▶ **AIM OF THE TASK**
List each line of the data in which the string "will" appears.

(Stored data entries)
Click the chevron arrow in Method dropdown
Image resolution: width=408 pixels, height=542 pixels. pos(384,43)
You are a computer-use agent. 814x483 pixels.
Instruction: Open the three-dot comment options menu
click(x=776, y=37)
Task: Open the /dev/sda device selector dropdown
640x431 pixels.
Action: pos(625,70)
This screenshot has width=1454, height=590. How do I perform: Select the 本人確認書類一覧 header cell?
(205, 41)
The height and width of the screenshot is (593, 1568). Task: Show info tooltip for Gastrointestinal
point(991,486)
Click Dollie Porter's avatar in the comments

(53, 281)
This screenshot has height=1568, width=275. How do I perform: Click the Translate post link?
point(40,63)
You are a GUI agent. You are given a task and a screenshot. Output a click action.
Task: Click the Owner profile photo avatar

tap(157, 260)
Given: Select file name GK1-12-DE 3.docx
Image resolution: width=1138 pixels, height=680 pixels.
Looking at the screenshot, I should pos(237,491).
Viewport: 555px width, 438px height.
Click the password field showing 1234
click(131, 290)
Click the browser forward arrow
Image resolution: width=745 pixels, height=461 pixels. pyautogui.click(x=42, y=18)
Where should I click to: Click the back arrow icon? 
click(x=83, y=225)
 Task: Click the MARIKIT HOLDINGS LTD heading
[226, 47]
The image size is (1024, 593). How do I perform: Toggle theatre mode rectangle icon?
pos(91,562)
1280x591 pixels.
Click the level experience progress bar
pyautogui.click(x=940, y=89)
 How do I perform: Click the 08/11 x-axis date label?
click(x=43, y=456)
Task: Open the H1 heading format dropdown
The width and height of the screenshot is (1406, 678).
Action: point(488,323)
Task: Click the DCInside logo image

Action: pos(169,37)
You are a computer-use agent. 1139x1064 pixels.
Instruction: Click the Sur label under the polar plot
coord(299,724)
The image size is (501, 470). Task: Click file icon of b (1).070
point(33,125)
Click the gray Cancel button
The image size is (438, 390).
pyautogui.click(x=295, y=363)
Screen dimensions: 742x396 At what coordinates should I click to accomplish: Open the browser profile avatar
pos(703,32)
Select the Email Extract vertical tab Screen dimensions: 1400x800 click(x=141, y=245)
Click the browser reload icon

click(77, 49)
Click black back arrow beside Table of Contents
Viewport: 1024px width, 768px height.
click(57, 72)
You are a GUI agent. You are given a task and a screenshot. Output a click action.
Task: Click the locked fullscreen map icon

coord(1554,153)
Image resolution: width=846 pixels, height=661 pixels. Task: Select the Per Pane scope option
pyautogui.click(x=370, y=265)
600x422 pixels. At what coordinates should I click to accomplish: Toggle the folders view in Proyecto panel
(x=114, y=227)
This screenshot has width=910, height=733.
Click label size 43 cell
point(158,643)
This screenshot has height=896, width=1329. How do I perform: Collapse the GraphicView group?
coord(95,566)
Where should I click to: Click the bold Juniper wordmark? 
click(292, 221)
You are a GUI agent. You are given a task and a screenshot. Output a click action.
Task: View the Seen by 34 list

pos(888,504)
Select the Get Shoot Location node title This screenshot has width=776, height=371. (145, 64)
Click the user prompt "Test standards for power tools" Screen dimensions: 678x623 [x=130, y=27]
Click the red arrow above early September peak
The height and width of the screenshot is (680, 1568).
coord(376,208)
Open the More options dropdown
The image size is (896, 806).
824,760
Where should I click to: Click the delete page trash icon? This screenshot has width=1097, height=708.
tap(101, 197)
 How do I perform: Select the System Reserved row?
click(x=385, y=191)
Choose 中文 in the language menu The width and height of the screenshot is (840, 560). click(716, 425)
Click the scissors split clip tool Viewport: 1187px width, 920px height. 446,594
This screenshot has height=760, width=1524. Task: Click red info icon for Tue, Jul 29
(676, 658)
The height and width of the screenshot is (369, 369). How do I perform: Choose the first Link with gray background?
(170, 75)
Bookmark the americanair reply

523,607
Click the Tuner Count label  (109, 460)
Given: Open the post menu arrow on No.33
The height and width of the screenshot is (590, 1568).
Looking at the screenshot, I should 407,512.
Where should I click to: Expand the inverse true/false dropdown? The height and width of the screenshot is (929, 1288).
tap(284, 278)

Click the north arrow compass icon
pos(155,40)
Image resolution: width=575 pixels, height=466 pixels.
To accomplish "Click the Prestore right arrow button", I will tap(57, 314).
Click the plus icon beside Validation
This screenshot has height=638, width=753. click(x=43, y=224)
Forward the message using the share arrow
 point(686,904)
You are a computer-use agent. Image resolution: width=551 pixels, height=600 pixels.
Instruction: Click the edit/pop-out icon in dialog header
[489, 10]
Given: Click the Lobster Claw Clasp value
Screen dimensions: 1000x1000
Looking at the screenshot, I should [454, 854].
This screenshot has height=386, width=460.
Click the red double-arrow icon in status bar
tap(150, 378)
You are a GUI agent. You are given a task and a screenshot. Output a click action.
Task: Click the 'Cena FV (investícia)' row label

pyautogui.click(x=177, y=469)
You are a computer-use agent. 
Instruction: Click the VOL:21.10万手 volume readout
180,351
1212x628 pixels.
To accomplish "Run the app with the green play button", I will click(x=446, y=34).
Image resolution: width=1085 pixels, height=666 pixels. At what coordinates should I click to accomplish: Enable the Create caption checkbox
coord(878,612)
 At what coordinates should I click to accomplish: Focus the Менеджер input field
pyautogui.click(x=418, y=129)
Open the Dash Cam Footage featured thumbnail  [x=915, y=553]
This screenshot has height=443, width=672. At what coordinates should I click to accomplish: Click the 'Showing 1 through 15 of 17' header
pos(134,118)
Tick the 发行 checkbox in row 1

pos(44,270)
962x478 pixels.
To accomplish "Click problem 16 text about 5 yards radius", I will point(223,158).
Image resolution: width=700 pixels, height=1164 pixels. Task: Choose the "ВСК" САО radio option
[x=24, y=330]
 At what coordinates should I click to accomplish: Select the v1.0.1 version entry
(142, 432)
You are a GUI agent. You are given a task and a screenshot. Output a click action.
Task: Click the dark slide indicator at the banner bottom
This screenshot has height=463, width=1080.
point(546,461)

▶ **ANSWER TO THIS TASK**
To accomplish "Click the Prestore right arrow button", I will tap(57, 314).
To accomplish "Run the app with the green play button", I will click(x=446, y=34).
To accomplish "Click problem 16 text about 5 yards radius", I will point(223,158).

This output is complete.